Stored data:
BEGIN
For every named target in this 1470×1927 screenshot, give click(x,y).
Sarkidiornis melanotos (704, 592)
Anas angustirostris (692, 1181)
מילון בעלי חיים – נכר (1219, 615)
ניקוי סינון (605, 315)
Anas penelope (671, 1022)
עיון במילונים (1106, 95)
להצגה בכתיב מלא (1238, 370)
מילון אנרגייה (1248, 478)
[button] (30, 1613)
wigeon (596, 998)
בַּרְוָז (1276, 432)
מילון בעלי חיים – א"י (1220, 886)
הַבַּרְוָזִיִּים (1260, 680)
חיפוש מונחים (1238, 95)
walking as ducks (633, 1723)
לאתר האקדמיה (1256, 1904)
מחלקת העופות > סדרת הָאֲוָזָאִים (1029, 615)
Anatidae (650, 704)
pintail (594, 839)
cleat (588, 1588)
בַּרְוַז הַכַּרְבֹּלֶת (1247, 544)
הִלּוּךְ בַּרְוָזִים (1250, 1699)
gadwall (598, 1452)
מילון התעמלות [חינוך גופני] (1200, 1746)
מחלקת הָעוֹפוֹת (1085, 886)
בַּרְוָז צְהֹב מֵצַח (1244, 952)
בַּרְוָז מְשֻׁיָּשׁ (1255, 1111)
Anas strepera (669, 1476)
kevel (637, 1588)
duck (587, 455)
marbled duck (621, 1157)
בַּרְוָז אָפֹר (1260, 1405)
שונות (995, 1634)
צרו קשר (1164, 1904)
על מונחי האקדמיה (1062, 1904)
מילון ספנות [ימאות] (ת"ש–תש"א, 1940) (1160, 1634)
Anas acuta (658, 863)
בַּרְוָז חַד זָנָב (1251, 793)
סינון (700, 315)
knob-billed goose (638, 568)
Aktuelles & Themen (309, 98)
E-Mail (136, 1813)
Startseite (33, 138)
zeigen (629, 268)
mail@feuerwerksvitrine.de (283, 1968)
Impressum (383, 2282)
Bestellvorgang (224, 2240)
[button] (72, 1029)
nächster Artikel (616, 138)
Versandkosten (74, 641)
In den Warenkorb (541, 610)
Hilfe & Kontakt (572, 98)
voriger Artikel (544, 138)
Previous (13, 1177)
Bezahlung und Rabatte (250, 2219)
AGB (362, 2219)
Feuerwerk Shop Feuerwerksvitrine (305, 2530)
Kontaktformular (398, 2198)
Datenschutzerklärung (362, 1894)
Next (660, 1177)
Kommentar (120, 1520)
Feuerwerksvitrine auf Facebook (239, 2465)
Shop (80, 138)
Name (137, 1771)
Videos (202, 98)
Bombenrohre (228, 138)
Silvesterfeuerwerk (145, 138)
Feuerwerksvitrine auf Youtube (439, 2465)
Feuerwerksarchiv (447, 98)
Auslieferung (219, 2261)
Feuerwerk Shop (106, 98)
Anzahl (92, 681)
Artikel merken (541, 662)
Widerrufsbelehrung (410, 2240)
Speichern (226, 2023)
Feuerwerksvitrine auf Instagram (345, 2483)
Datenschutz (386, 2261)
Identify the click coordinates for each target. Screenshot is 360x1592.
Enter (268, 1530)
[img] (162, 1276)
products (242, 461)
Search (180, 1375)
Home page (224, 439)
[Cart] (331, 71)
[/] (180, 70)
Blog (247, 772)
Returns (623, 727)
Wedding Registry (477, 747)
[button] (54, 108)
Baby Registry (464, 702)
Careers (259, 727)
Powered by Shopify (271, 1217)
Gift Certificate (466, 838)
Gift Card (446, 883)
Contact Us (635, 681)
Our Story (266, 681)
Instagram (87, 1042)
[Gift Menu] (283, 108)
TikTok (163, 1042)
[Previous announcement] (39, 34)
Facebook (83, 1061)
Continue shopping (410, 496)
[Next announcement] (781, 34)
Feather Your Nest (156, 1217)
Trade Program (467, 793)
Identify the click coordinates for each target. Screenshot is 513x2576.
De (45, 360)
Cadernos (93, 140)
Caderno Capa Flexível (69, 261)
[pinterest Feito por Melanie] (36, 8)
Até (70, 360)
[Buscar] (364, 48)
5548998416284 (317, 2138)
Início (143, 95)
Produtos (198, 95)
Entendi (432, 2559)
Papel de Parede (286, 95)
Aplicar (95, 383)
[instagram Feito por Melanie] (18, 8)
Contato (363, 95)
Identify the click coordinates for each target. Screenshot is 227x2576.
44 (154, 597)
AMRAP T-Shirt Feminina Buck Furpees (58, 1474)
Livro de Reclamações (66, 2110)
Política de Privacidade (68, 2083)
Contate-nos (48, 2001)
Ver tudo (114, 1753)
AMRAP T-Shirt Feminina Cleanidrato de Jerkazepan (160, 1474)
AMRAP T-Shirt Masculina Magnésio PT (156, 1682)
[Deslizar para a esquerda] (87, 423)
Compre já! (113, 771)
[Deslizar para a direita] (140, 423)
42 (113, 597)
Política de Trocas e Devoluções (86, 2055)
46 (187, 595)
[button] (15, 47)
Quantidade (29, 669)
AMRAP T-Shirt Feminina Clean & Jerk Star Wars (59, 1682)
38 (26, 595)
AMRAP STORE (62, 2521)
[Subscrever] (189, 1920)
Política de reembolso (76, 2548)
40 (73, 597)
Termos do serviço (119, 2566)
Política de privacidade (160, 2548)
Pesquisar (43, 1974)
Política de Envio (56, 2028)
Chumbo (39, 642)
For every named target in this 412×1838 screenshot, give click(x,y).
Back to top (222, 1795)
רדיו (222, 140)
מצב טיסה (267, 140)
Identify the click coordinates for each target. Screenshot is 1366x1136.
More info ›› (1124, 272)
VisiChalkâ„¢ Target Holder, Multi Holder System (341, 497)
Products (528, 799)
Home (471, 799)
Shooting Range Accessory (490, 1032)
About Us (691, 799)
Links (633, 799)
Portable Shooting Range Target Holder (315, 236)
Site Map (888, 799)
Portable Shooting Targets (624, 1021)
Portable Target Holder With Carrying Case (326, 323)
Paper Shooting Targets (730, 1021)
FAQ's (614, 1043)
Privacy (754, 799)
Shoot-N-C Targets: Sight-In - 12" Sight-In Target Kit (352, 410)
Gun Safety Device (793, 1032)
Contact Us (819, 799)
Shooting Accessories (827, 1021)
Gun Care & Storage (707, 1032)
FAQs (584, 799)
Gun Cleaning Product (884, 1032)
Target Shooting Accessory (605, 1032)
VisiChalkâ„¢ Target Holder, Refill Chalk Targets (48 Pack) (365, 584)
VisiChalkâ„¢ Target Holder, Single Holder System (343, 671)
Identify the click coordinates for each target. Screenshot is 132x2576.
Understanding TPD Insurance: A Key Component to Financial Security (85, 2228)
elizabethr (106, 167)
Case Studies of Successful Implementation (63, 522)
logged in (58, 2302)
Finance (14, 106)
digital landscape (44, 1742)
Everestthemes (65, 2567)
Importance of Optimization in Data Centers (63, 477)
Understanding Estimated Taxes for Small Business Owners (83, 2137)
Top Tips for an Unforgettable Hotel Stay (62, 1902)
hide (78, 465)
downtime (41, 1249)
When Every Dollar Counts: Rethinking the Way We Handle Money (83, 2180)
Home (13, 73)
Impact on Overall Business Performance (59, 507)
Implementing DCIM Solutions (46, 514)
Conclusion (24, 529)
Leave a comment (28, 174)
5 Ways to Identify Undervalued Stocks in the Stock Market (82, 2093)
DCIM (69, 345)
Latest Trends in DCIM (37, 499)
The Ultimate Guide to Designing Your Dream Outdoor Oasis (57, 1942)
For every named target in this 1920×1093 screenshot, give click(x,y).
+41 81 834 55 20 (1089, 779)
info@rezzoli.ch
END
**What you have to do:** Once you have read the records above, output each of them verbatim.

**Solution for this problem:**
For every named target in this 1470×1927 screenshot, give click(x,y).
Sarkidiornis melanotos (704, 592)
Anas angustirostris (692, 1181)
מילון בעלי חיים – נכר (1219, 615)
ניקוי סינון (605, 315)
Anas penelope (671, 1022)
עיון במילונים (1106, 95)
להצגה בכתיב מלא (1238, 370)
מילון אנרגייה (1248, 478)
[button] (30, 1613)
wigeon (596, 998)
בַּרְוָז (1276, 432)
מילון בעלי חיים – א"י (1220, 886)
הַבַּרְוָזִיִּים (1260, 680)
חיפוש מונחים (1238, 95)
walking as ducks (633, 1723)
לאתר האקדמיה (1256, 1904)
מחלקת העופות > סדרת הָאֲוָזָאִים (1029, 615)
Anatidae (650, 704)
pintail (594, 839)
cleat (588, 1588)
בַּרְוַז הַכַּרְבֹּלֶת (1247, 544)
הִלּוּךְ בַּרְוָזִים (1250, 1699)
gadwall (598, 1452)
מילון התעמלות [חינוך גופני] (1200, 1746)
מחלקת הָעוֹפוֹת (1085, 886)
בַּרְוָז צְהֹב מֵצַח (1244, 952)
בַּרְוָז מְשֻׁיָּשׁ (1255, 1111)
Anas strepera (669, 1476)
kevel (637, 1588)
duck (587, 455)
marbled duck (621, 1157)
בַּרְוָז אָפֹר (1260, 1405)
שונות (995, 1634)
צרו קשר (1164, 1904)
על מונחי האקדמיה (1062, 1904)
מילון ספנות [ימאות] (ת"ש–תש"א, 1940) (1160, 1634)
Anas acuta (658, 863)
בַּרְוָז חַד זָנָב (1251, 793)
סינון (700, 315)
knob-billed goose (638, 568)
Aktuelles & Themen (309, 98)
E-Mail (136, 1813)
Startseite (33, 138)
zeigen (629, 268)
mail@feuerwerksvitrine.de (283, 1968)
Impressum (383, 2282)
Bestellvorgang (224, 2240)
[button] (72, 1029)
nächster Artikel (616, 138)
Versandkosten (74, 641)
In den Warenkorb (541, 610)
Hilfe & Kontakt (572, 98)
voriger Artikel (544, 138)
Previous (13, 1177)
Bezahlung und Rabatte (250, 2219)
AGB (362, 2219)
Feuerwerk Shop Feuerwerksvitrine (305, 2530)
Kontaktformular (398, 2198)
Datenschutzerklärung (362, 1894)
Next (660, 1177)
Kommentar (120, 1520)
Feuerwerksvitrine auf Facebook (239, 2465)
Shop (80, 138)
Name (137, 1771)
Videos (202, 98)
Bombenrohre (228, 138)
Silvesterfeuerwerk (145, 138)
Feuerwerksvitrine auf Youtube (439, 2465)
Feuerwerksarchiv (447, 98)
Auslieferung (219, 2261)
Feuerwerk Shop (106, 98)
Anzahl (92, 681)
Artikel merken (541, 662)
Widerrufsbelehrung (410, 2240)
Speichern (226, 2023)
Feuerwerksvitrine auf Instagram (345, 2483)
Datenschutz (386, 2261)
Identify the click coordinates for each target. Screenshot is 360x1592.
Enter (268, 1530)
[img] (162, 1276)
products (242, 461)
Search (180, 1375)
Home page (224, 439)
[Cart] (331, 71)
[/] (180, 70)
Blog (247, 772)
Returns (623, 727)
Wedding Registry (477, 747)
[button] (54, 108)
Baby Registry (464, 702)
Careers (259, 727)
Powered by Shopify (271, 1217)
Gift Certificate (466, 838)
Gift Card (446, 883)
Contact Us (635, 681)
Our Story (266, 681)
Instagram (87, 1042)
[Gift Menu] (283, 108)
TikTok (163, 1042)
[Previous announcement] (39, 34)
Facebook (83, 1061)
Continue shopping (410, 496)
[Next announcement] (781, 34)
Feather Your Nest (156, 1217)
Trade Program (467, 793)
Identify the click coordinates for each target. Screenshot is 513x2576.
De (45, 360)
Cadernos (93, 140)
Caderno Capa Flexível (69, 261)
[pinterest Feito por Melanie] (36, 8)
Até (70, 360)
[Buscar] (364, 48)
5548998416284 (317, 2138)
Início (143, 95)
Produtos (198, 95)
Entendi (432, 2559)
Papel de Parede (286, 95)
Aplicar (95, 383)
[instagram Feito por Melanie] (18, 8)
Contato (363, 95)
Identify the click coordinates for each target. Screenshot is 227x2576.
44 (154, 597)
AMRAP T-Shirt Feminina Buck Furpees (58, 1474)
Livro de Reclamações (66, 2110)
Política de Privacidade (68, 2083)
Contate-nos (48, 2001)
Ver tudo (114, 1753)
AMRAP T-Shirt Feminina Cleanidrato de Jerkazepan (160, 1474)
AMRAP T-Shirt Masculina Magnésio PT (156, 1682)
[Deslizar para a esquerda] (87, 423)
Compre já! (113, 771)
[Deslizar para a direita] (140, 423)
42 (113, 597)
Política de Trocas e Devoluções (86, 2055)
46 (187, 595)
[button] (15, 47)
Quantidade (29, 669)
AMRAP T-Shirt Feminina Clean & Jerk Star Wars (59, 1682)
38 (26, 595)
AMRAP STORE (62, 2521)
[Subscrever] (189, 1920)
Política de reembolso (76, 2548)
40 (73, 597)
Termos do serviço (119, 2566)
Política de privacidade (160, 2548)
Pesquisar (43, 1974)
Política de Envio (56, 2028)
Chumbo (39, 642)
For every named target in this 412×1838 screenshot, give click(x,y).
Back to top (222, 1795)
רדיו (222, 140)
מצב טיסה (267, 140)
Identify the click coordinates for each target. Screenshot is 1366x1136.
More info ›› (1124, 272)
VisiChalkâ„¢ Target Holder, Multi Holder System (341, 497)
Products (528, 799)
Home (471, 799)
Shooting Range Accessory (490, 1032)
About Us (691, 799)
Links (633, 799)
Portable Shooting Range Target Holder (315, 236)
Site Map (888, 799)
Portable Shooting Targets (624, 1021)
Portable Target Holder With Carrying Case (326, 323)
Paper Shooting Targets (730, 1021)
FAQ's (614, 1043)
Privacy (754, 799)
Shoot-N-C Targets: Sight-In - 12" Sight-In Target Kit (352, 410)
Gun Safety Device (793, 1032)
Contact Us (819, 799)
Shooting Accessories (827, 1021)
Gun Care & Storage (707, 1032)
FAQs (584, 799)
Gun Cleaning Product (884, 1032)
Target Shooting Accessory (605, 1032)
VisiChalkâ„¢ Target Holder, Refill Chalk Targets (48 Pack) (365, 584)
VisiChalkâ„¢ Target Holder, Single Holder System (343, 671)
Identify the click coordinates for each target. Screenshot is 132x2576.
Understanding TPD Insurance: A Key Component to Financial Security (85, 2228)
elizabethr (106, 167)
Case Studies of Successful Implementation (63, 522)
logged in (58, 2302)
Finance (14, 106)
digital landscape (44, 1742)
Everestthemes (65, 2567)
Importance of Optimization in Data Centers (63, 477)
Understanding Estimated Taxes for Small Business Owners (83, 2137)
Top Tips for an Unforgettable Hotel Stay (62, 1902)
hide (78, 465)
downtime (41, 1249)
When Every Dollar Counts: Rethinking the Way We Handle Money (83, 2180)
Home (13, 73)
Impact on Overall Business Performance (59, 507)
Implementing DCIM Solutions (46, 514)
Conclusion (24, 529)
Leave a comment (28, 174)
5 Ways to Identify Undervalued Stocks in the Stock Market (82, 2093)
DCIM (69, 345)
Latest Trends in DCIM (37, 499)
The Ultimate Guide to Designing Your Dream Outdoor Oasis (57, 1942)
For every named target in this 1920×1093 screenshot, give click(x,y).
+41 81 834 55 20 (1089, 779)
info@rezzoli.ch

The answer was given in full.